We serve a diverse group of kids representing a wide range of backgrounds and cultures.
Can I choose the child I want?
We match children with mentors based on a variety of things including mentor strengths, interests, and the needs of the child. We will not put a mentor into a relationship in which he or she is not able or willing mentor a particular child. The mentor will also have the opportunity to review a summary of the child prior to the match taking place. It then becomes the decision of the mentor to accept or decline the child.
Do you offer training and support?
Prior to and throughout the match relationship, there will be training offered to all interested mentors. The match relationship is a team effort involving the child, the parent(s) or guardian(s), the mentor, and the Case Manager assigned to the match relationship.

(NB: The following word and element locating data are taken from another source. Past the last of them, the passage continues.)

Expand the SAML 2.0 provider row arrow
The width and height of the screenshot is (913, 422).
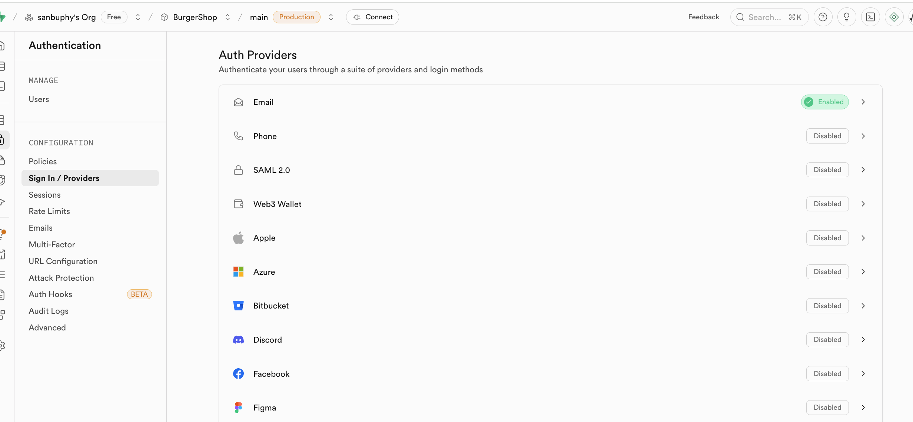point(863,170)
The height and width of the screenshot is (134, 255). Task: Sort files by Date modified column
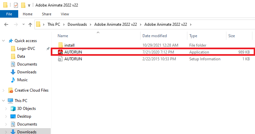pos(154,36)
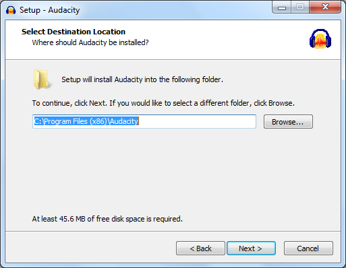Viewport: 346px width, 268px height.
Task: Go to previous step with < Back
Action: pos(200,248)
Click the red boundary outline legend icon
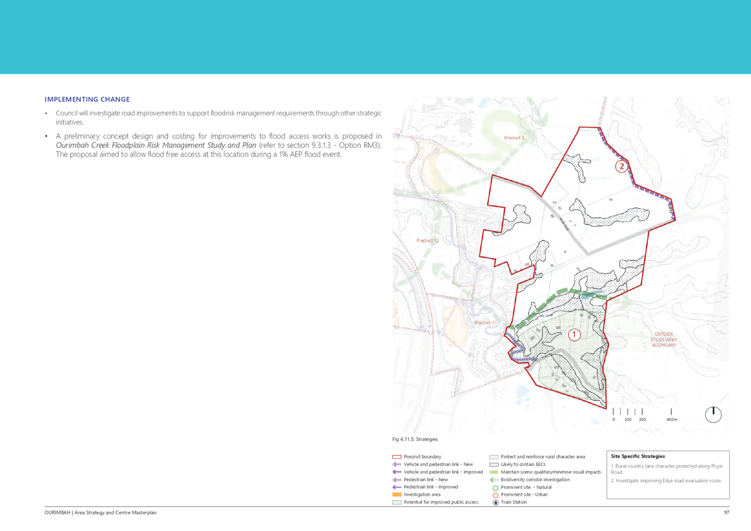 pyautogui.click(x=397, y=457)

How do I know if I will make a good mentor?
Everyone has something to offer a child. It doesn’t require any special talents, skills or income. The job description for mentoring a child is simply to be a friend and share your life with a child who wants you in his or her life.
Do the children and parents want this?
Yes. Every child and parent/guardian wants to be in the program. No one is forced or pressured to have a mentor.
How long do matches last?
The minimum commitment for Community-Based mentoring is 12 months. School-Based mentoring is designed to last through the school year and our Site-Based program has a flexible time commitment. Our average match length is 2.4 years and our longest active match is over 11 years old. Our goal is to create lifelong friendships, but the longevity of the match is up to you and the child.

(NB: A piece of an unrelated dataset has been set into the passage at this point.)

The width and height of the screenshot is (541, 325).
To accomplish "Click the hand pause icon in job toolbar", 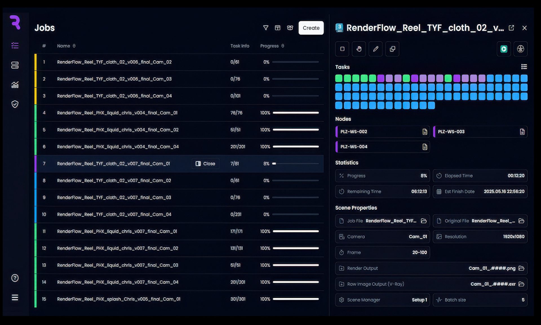I will pos(359,49).
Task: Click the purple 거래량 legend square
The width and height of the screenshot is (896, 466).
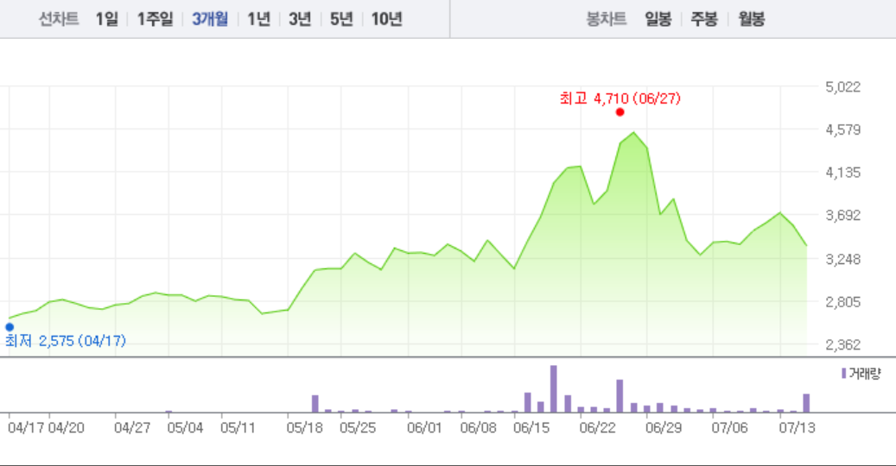Action: pyautogui.click(x=844, y=374)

What are some typical outings?
We match children and mentors who have common interests. For example, if you love basketball…we will match you with a child who loves basketball. So, when you go to a game or shoot a few hoops, simply involve the child. Typical outings can be anything that you enjoy from baking cookies to grocery shopping to fishing, etc.

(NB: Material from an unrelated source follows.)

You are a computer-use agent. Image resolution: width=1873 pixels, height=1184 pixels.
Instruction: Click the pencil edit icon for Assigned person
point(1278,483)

How often do matches get together?
In the Community-Based program, the average time spent with a child is 2-4 hours per week. In the School-Based program, the time spent with a child is 1-2 hours per week meeting as personal and school schedules allow. In the Site-Based program, the time spent with a child is 1 hour per week.
Do I have to spend a lot of money?
No. The purpose of the match relationship is to develop a nurturing relationship built on trust, honesty, and caring. There is no price tag associated with friendship and we strongly discourage any unnecessary expenditure. There are also tax advantages and deductions for any expenses incurred and we offer numerous discounts to area businesses and activities.
What if it doesn’t work out?
Your match relationship is continually supervised and monitored by the assigned Case Manager to ensure that the match is productive to all involved individuals. Each person has something to offer a child simply by listening but in rare cases, the match can be terminated due to life changes, scheduling issues, or incompatibility.
Can I be a School-Based mentor if I’m in high school?
School-Based Mentors can be Sophomore, Junior and Senior High School students who have been referred to the program by school staff and faculty. School-Based mentors can also be found in the local business community, senior or retired populations, etc.
What are the requirements to volunteer?
Community-Based mentors must be a minimum of 18 year of age and be able to commit to at least 12 months to a child. Community-Based also requires that the mentor have sufficient transportation to pick up the child from the child’s home to engage in activities and outings in the community. School-Based mentors must be at least a Sophomore, Junior or Senior High School student who can spend 1-2 hours per week with a child in the child’s school. Site-Based mentors must be at least a Sophomore, Junior or Senior High School student who can spend 1 hour a week with a child at a designated site in the community. All mentors must complete a background check process and a series of interviews prior to the match taking place.